For example, the language model is a bert model, the vectorization model is a TransE model, the predetermined operation is an addition operation, and the reference tail entity vector can be obtained by performing the addition operation based on the reference head entity vector and the reference incidence relation vector. The process of determining vector representation of a reference triple in a triple set in a knowledge graph is shown in fig. 4, in 401, after a terminal determines an identifier corresponding to each reference element in the reference triple, a reference head entity is spliced with a head entity identifier to obtain a reference spliced text 1, a reference association relation is spliced with a relation identifier to obtain a reference spliced text 2, a reference tail entity is spliced with a tail entity identifier to obtain a reference spliced text 3, wherein the specific form of the reference spliced text is shown in 402 and includes [ CLS ] < entity or relation > [ SEP ] < entity identifier or relation identifier > [ SEP ], further, in 403, the first four layers of a bert model are called to encode each reference spliced text to obtain reference encoding features corresponding to each reference spliced text, which are respectively reference head entity features, and in 404, calling a TransE model to process each reference coding feature to obtain a reference head entity vector, a reference tail entity vector and a reference incidence relation vector corresponding to the reference head entity.

And S304, constructing a knowledge graph based on the triple vector set.

In the embodiment of the invention, the terminal correspondingly stores each triple vector at a specified position in the database to obtain the knowledge map, and the corresponding tail entity vector can be obtained after the preset operation is carried out on each head entity vector and the relation vector in the knowledge map.

S305, obtaining the target text and extracting the target entity in the target text.

In the embodiment of the present invention, the target text may be composed of a plurality of characters, and may specifically be a question input by a user, or a character converted based on a voice, and the like.

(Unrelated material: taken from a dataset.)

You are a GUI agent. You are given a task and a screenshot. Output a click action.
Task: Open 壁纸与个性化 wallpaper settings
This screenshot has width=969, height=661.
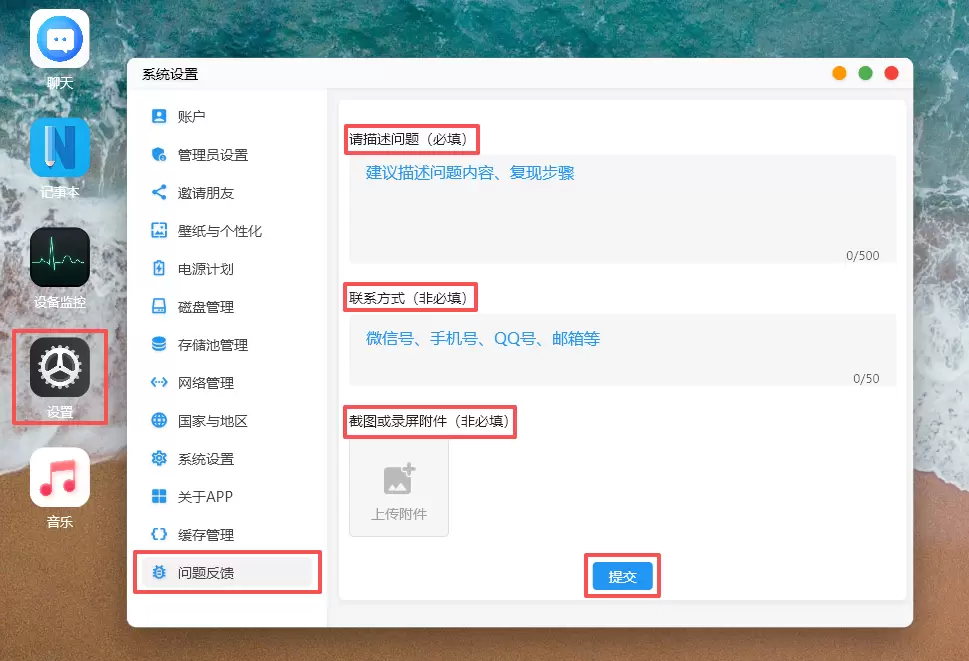(219, 231)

The specific way of extracting the target entity may be based on a rule and dictionary method, such as manually written rules, extracting features, such as keywords, indicator words, and position words, as entities, or a traditional machine learning method based on statistics, a deep learning method based on deep learning, and the like.

S306, acquiring N incidence relations corresponding to the target entity from the knowledge graph, and vectorizing the N incidence relations to obtain N incidence relation vectors.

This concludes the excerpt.